Pero lo que muchos viajeros ignoran es que la verdadera aventura comienza al dar un paso hacia abajo. Debajo de esta imponente obra de arte neogótica se esconde un submundo de misticismo, historia y arquitectura monumental: las famosas catacumbas. ¡Prepara la linterna y desciende con nosotros al corazón de la piedra!
Un laberinto subterráneo con propósito de ingeniería
A diferencia de las antiguas catacumbas romanas, el origen de este laberinto de piedra bajo el Expiatorio de León combina la fe con una espectacular proeza de la ingeniería civil:
- Los cimientos del gigante: La construcción del templo comenzó en 1921. Debido al colosal peso de la estructura neogótica, las bóvedas y las altas torres, los arquitectos diseñaron un laberinto de sótanos y arcos subterráneos para servir como cimentación y dar estabilidad al suelo.

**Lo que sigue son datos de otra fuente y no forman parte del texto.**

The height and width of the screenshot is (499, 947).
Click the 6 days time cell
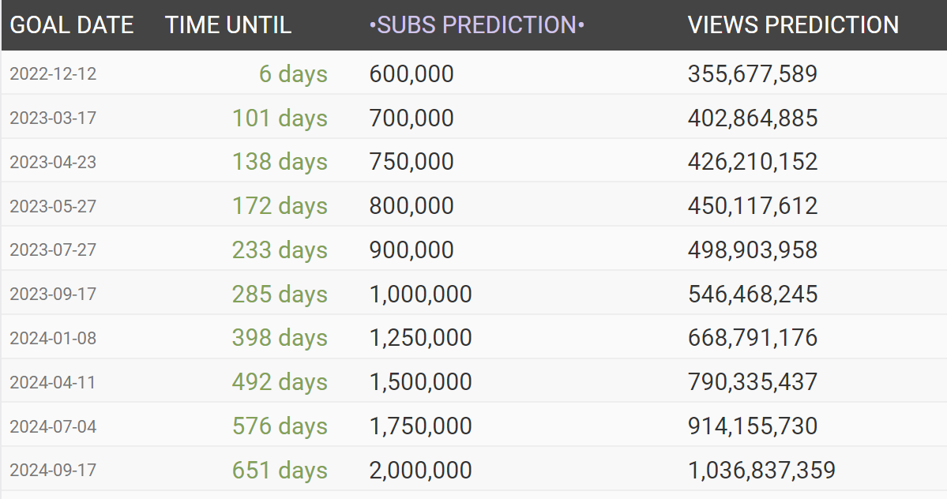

- El hogar de las almas: Con el tiempo, este intrincado sistema de túneles y bóvedas de piedra laja se acondicionó para albergar más de 1,900 criptas. Al recorrer sus pasillos, te verás rodeado por un silencio sepulcral, una iluminación tenue y una atmósfera de absoluto respeto que te transportará a otra época.
- Arquitectura bajo tierra: Al caminar por sus pasajes, es imposible no maravillarse con los arcos de medio punto y las columnas de cantera que sostienen, literalmente, las toneladas de arte que brillan en el templo principal justo arriba de tu cabeza.

¿Cómo es la experiencia de explorar las catacumbas?
Hacer una parada técnica en este pasaje subterráneo es una experiencia sobrecogedora y sumamente fotográfica:
- El juego de sombras: La iluminación artificial está perfectamente colocada para resaltar las texturas de la piedra y los arcos de las criptas, creando un entorno de claroscuros ideal para quienes aprecian la fotografía arquitectónica y de misterio.
- Un remanso de paz: El bullicio de las calles de León desaparece por completo al cruzar el umbral de descenso. La temperatura baja de golpe, ofreciendo un ambiente fresco y silencioso que invita a la contemplación y al asombro histórico.
Conexión rápida desde la Ruta 57
Para nuestra comunidad ruterera, desviar el rumbo hacia este paraje es sumamente sencillo. Si conduces sobre el eje de la Carretera Federal 57, toma la desviación a la altura de Querétaro o San Luis Potosí en dirección a la Carretera Federal 45 (Corredor Industrial del Bajío). Al ingresar a la ciudad de León, enfila directo hacia la zona centro sobre el Bulevar Adolfo López Mateos y desvíate hacia la emblemática calle Madero; la monumental silueta del Templo Expiatorio te indicará que has llegado a tu destino.